-- BEGIN --

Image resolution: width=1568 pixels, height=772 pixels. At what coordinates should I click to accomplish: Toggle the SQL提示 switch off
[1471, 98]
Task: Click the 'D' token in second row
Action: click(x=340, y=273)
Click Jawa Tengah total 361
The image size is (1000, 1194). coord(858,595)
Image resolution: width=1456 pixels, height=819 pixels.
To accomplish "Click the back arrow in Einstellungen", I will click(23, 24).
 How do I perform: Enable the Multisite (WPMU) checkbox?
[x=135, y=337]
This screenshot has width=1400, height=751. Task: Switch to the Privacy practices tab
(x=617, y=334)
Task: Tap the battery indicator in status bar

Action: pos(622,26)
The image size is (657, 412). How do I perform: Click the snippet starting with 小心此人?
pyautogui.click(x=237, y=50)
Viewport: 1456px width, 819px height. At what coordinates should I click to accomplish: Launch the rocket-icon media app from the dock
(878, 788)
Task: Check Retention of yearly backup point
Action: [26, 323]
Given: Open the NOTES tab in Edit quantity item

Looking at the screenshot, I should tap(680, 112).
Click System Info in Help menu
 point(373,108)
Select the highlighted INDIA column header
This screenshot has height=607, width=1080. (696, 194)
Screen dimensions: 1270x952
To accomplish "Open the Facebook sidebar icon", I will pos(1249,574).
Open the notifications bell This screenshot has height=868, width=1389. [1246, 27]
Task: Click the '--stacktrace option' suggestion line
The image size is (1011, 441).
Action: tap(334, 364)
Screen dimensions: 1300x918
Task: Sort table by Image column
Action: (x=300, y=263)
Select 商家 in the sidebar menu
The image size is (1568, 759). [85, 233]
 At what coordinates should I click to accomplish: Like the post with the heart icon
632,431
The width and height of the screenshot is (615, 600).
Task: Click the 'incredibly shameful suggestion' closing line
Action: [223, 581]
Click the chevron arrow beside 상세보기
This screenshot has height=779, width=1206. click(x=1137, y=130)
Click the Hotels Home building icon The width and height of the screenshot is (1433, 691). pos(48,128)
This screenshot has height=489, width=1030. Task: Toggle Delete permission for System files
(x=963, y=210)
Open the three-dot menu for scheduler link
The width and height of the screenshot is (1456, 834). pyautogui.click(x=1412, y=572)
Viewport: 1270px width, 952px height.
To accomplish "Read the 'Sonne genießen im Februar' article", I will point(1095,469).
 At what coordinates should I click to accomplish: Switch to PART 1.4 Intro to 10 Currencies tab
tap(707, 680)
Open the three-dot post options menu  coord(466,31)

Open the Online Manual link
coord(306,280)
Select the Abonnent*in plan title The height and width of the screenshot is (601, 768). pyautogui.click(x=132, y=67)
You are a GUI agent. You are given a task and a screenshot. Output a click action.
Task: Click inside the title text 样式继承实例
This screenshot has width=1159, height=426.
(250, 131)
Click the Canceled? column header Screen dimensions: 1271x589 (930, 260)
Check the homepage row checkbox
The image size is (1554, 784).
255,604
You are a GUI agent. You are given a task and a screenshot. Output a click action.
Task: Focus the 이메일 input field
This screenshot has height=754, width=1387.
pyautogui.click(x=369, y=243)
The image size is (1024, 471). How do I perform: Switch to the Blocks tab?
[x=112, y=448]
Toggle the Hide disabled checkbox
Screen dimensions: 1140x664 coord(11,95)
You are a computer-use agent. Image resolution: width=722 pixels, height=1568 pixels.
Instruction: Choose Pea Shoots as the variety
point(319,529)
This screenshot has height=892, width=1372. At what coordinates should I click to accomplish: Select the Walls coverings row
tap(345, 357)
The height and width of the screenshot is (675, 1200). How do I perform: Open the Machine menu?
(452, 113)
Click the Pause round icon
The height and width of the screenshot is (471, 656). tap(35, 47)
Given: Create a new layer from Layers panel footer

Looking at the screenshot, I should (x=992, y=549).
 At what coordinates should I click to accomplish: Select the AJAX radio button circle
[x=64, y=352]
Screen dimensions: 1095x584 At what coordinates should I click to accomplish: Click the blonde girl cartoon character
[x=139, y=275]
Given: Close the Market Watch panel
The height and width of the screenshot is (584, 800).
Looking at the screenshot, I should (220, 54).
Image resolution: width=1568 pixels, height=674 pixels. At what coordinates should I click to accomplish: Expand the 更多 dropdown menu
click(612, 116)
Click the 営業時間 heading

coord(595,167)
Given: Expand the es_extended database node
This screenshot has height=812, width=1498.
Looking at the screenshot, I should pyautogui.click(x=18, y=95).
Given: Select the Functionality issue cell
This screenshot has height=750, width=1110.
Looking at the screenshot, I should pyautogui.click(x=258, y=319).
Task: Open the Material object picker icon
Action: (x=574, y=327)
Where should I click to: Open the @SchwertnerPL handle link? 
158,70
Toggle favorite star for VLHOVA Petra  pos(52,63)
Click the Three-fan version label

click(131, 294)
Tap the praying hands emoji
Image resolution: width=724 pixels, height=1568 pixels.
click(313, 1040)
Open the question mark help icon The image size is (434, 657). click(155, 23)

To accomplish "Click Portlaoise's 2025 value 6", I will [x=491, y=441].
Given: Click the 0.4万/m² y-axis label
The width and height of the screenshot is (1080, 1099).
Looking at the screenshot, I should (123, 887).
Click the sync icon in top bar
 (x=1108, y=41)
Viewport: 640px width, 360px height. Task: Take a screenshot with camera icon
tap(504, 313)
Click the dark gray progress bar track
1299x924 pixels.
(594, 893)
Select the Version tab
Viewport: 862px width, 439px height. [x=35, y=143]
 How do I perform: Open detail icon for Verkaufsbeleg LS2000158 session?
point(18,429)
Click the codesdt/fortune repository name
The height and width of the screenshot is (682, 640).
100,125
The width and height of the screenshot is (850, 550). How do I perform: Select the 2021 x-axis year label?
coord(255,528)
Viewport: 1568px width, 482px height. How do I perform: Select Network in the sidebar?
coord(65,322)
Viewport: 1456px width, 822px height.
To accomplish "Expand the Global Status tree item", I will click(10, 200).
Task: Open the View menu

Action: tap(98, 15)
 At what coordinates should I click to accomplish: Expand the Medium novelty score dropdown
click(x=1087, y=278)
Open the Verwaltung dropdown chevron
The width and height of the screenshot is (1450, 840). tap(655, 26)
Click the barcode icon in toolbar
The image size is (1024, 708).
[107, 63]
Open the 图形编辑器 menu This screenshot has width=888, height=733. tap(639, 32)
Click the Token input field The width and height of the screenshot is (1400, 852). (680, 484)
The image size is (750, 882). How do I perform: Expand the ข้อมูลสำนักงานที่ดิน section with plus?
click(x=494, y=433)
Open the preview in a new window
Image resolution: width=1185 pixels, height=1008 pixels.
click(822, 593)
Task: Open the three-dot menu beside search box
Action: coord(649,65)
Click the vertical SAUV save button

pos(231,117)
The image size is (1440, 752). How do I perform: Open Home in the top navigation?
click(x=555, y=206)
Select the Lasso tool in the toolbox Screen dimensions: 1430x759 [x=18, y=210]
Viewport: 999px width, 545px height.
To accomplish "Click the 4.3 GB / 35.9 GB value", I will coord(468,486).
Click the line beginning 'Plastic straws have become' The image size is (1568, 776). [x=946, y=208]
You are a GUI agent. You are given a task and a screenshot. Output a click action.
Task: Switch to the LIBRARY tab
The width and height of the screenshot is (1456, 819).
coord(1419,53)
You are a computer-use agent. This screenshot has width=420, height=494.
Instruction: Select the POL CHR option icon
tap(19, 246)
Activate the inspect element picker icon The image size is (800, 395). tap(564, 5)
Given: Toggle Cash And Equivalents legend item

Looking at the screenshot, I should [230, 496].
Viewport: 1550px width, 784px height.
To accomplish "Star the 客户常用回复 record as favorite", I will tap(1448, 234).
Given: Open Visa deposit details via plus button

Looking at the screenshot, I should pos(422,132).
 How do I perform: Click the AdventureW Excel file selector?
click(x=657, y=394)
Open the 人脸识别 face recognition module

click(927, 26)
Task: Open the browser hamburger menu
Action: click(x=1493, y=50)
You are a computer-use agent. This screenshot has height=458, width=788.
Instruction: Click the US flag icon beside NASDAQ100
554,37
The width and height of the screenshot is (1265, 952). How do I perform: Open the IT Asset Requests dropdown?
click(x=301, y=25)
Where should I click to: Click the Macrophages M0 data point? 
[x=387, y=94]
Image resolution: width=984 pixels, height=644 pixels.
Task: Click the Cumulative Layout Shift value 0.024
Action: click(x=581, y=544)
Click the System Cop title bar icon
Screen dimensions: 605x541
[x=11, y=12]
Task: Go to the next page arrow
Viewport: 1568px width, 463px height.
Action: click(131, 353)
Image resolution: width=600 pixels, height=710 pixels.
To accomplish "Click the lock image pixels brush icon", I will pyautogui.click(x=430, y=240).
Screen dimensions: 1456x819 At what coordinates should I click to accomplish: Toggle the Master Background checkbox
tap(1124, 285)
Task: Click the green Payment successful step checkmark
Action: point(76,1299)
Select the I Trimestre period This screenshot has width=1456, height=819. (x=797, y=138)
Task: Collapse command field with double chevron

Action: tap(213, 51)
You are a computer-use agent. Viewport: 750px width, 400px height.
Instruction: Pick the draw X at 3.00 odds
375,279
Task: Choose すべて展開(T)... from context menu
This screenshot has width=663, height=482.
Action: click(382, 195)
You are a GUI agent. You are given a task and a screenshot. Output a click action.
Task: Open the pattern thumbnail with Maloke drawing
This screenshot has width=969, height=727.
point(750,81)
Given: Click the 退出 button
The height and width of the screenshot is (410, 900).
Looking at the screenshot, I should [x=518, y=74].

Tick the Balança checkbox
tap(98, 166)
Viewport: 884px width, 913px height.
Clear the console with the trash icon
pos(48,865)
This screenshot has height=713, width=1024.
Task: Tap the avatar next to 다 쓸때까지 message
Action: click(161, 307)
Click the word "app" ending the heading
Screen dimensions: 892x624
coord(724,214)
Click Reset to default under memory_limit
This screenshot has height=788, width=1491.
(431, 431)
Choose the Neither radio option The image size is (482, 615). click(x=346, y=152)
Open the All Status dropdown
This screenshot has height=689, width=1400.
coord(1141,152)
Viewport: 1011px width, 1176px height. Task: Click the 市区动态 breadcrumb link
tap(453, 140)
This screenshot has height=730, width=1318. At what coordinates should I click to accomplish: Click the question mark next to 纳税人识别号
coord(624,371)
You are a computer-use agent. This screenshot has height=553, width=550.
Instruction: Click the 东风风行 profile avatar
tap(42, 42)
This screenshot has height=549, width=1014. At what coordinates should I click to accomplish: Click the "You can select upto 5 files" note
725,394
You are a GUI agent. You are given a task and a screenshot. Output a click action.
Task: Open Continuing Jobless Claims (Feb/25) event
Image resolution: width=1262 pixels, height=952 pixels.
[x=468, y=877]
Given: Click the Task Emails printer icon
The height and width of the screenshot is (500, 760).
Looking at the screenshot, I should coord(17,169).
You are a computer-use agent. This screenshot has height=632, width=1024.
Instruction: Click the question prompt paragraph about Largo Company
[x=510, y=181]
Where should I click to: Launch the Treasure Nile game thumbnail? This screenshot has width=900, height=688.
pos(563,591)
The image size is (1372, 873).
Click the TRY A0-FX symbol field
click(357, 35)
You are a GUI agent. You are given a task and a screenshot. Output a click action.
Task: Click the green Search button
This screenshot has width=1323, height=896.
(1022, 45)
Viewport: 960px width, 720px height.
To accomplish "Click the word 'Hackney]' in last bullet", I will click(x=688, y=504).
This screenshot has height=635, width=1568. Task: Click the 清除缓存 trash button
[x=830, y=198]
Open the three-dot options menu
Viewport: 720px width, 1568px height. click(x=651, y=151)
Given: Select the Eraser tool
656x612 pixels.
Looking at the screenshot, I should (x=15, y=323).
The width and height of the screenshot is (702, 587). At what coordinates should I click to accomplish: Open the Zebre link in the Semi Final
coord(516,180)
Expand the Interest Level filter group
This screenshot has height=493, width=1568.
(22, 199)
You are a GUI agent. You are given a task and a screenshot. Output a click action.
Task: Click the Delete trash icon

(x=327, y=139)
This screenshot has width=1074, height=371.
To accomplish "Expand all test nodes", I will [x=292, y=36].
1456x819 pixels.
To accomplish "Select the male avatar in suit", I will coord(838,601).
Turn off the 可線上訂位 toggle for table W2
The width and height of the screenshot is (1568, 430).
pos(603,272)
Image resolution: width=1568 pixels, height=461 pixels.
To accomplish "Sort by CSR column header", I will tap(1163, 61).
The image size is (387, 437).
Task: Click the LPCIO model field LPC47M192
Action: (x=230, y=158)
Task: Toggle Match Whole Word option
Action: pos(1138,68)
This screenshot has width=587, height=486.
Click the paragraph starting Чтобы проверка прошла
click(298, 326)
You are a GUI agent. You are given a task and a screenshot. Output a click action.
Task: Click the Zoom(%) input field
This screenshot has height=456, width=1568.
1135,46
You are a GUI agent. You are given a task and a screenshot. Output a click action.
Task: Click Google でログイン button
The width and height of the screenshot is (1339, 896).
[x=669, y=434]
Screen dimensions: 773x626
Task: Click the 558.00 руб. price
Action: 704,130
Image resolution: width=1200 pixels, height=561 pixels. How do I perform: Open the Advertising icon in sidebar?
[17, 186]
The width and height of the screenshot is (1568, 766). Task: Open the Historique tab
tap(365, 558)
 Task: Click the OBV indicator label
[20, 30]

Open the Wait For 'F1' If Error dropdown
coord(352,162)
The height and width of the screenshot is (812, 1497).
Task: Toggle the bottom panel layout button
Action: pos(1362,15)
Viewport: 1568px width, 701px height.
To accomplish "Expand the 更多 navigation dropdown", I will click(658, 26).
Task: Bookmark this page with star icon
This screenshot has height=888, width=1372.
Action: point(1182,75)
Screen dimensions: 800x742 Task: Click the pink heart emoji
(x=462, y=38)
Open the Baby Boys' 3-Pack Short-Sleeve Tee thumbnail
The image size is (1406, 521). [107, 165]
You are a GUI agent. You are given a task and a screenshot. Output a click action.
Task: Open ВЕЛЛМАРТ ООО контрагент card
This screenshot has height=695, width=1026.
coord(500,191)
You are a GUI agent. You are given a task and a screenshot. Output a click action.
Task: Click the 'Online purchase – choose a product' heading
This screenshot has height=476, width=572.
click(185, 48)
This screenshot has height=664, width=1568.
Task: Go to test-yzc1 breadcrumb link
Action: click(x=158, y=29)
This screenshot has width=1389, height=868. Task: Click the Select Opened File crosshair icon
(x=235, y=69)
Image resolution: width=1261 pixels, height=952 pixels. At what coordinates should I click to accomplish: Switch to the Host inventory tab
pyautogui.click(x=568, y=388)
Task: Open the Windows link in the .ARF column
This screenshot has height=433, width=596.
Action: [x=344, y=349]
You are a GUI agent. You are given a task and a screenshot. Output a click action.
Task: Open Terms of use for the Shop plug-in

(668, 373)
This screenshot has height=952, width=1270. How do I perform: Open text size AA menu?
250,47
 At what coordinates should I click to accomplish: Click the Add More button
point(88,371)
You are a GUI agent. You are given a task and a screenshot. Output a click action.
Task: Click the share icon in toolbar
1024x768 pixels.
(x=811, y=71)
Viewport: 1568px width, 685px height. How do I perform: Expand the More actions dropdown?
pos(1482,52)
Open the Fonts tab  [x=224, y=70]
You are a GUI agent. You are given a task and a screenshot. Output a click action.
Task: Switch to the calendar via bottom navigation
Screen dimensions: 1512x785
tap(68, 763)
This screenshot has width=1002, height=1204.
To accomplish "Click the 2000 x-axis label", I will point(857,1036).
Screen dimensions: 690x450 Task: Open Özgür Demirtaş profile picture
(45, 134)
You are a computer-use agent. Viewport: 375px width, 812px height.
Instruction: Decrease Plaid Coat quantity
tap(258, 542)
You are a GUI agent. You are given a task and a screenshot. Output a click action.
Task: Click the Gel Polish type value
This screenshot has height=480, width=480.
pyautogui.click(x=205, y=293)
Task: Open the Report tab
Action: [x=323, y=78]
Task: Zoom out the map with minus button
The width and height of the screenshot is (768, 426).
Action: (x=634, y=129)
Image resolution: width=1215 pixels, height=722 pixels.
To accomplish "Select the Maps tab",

-- END --

Copy the entries again, beginning with the line containing "Activate the inspect" and continuing through the line containing "Looking at the screenshot, I should pos(422,132).", with "plus button" replaced by "add button" and nothing else changed.

Activate the inspect element picker icon The image size is (800, 395). tap(564, 5)
Given: Toggle Cash And Equivalents legend item

Looking at the screenshot, I should [230, 496].
Viewport: 1550px width, 784px height.
To accomplish "Star the 客户常用回复 record as favorite", I will tap(1448, 234).
Given: Open Visa deposit details via add button

Looking at the screenshot, I should pos(422,132).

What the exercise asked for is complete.